January 23, 2011
An excellent recipe for Chicken Pot Pie with Savory Crumble Topping was published in the September 2010 issue of Cook's Illustrated. The recipe has also been featured on the America's Test Kitchen TV show on PBS. As written, it's a great recipe - it's as good as anything CI has ever published, in our opinion, and it's well worth trying out. That recipe also inspired me to do a version using turkey stock and leftover turkey from last time I roasted a turkey.
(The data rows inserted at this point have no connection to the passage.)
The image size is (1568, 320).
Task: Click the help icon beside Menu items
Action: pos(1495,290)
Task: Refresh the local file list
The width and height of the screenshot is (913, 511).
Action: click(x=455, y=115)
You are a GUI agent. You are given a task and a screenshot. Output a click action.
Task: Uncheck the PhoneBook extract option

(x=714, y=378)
Since the only real changes I made from Cook's Illustrated's recipe were to use already-cooked turkey and turkey stock in place of chicken breasts and chicken broth, I'm not going to claim this as an original recipe, and as such, I can't print the recipe here. I can show you the preparation process and the results, though. As with all CI recipes, Chicken Pot Pie with Savory Crumble Topping is available with a paid (or free temporary) membership to http://www.cooksillustrated.com/, so you can check there if you want the recipe.
First off you make the topping. It's wonderfully flaky, and rich and a bit spicy due to Parmesan cheese and cayenne pepper. Really, it's just plain delicious. This topping is the primary factor that elevates this recipe beyond "good" to "truly excellent."
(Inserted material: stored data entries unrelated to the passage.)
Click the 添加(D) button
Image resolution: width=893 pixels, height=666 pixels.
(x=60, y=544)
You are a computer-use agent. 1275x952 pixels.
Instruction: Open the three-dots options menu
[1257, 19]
Next up, you cook onion, carrots and celery, then mushrooms. After that, you melt some butter, stir in flour and whisk in turkey stock and milk to make a thick sauce.
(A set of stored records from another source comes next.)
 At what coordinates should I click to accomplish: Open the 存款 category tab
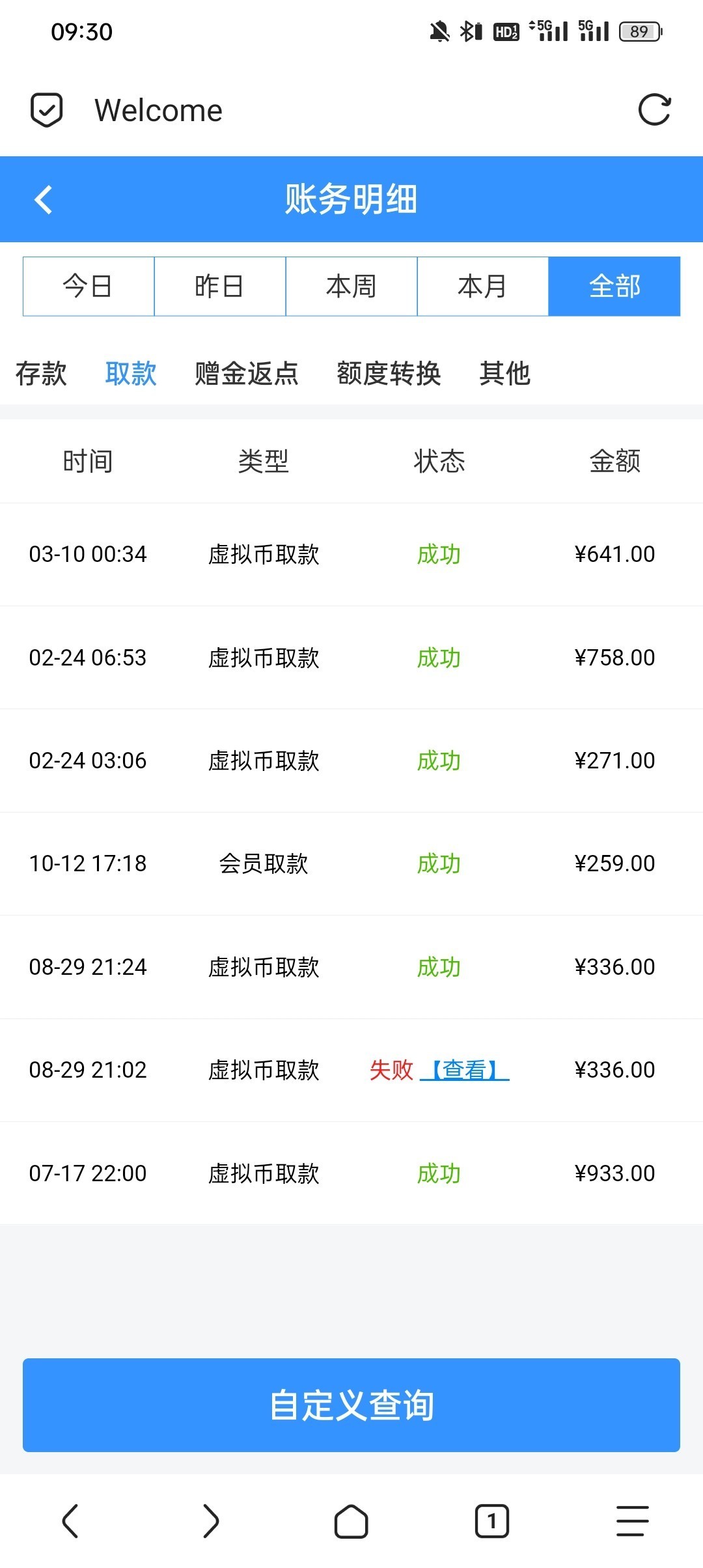coord(41,374)
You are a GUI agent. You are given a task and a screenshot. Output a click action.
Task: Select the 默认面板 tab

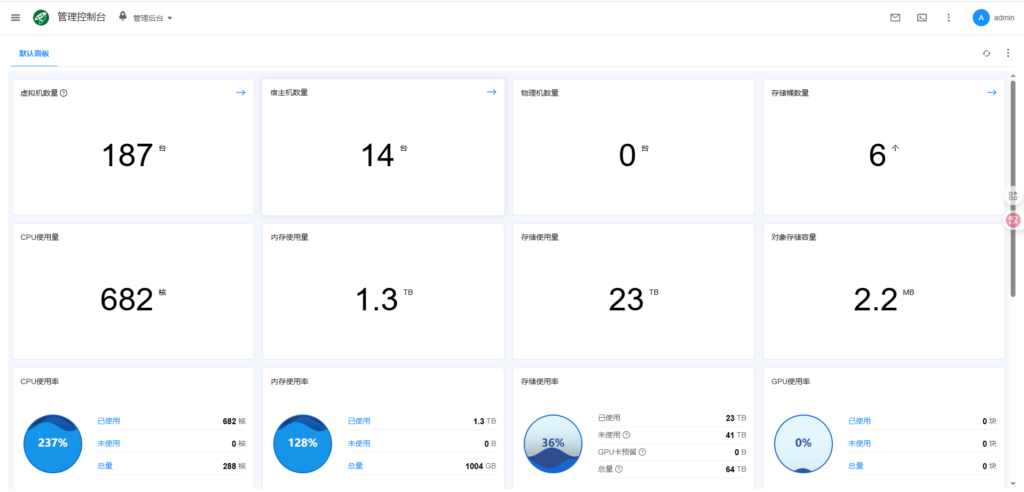point(34,53)
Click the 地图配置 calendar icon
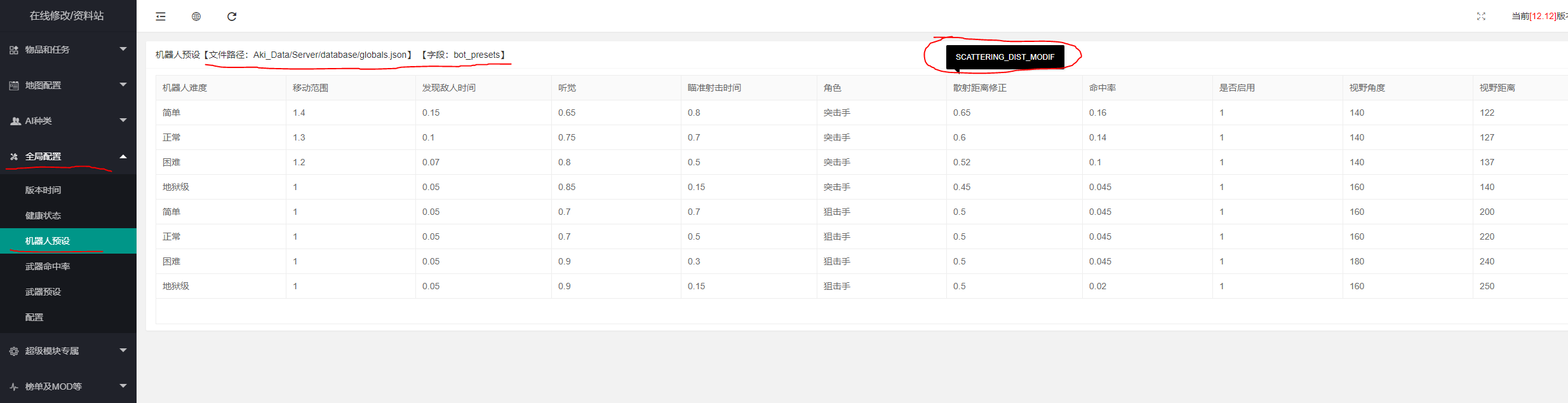The width and height of the screenshot is (1568, 403). tap(14, 85)
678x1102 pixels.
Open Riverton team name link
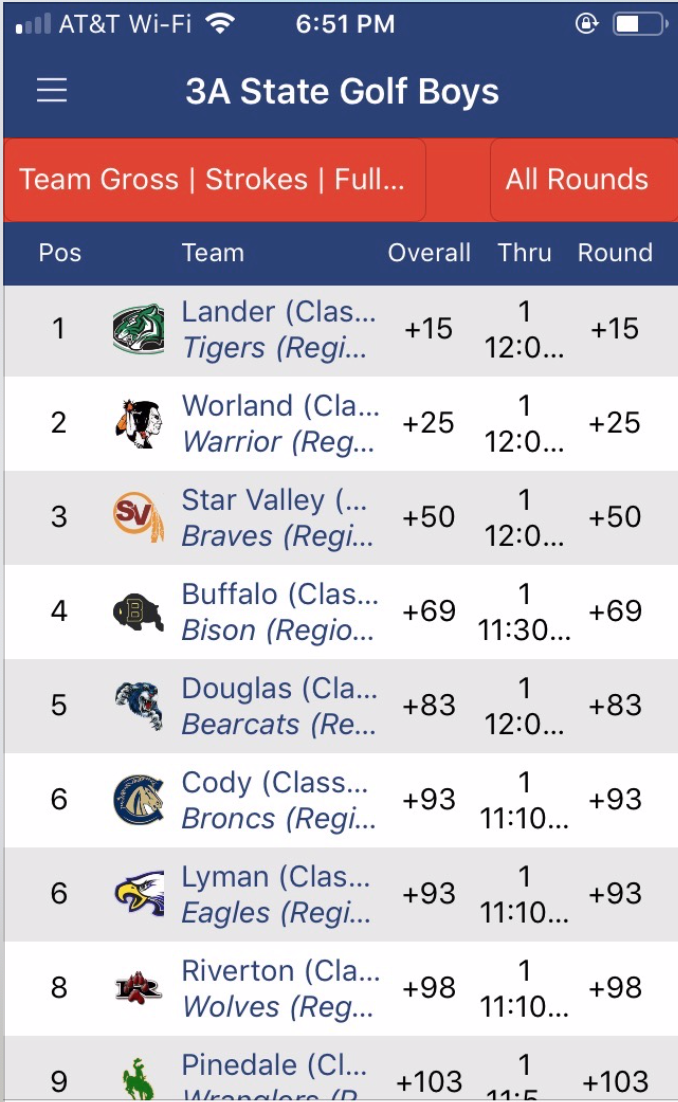click(280, 971)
The sauce is combined with the cooked vegetables and the cooked turkey, all of which is poured into a casserole dish. The topping is sprinkled on top and the whole thing goes into the oven.
After about 15 minutes of baking and a sprinkle of parsley, it's ready: Bubbling filling, nicely-browned topping, the whole thing delicious and absolutely satisfying.
In addition to a really, really nice dinner, we got four servings of leftovers. This was just as good warmed up as it was hot out of the oven.
Making this finished off the last of our leftover turkey, but next time I bake a turkey, it's very likely I'll make this recipe again. In the meantime, I can always make the recipe as-written. All that's different is that you simmer chicken breasts in broth, chop up the chicken and use the broth as the base for the sauce. I'm guessing the results will be equally delicious.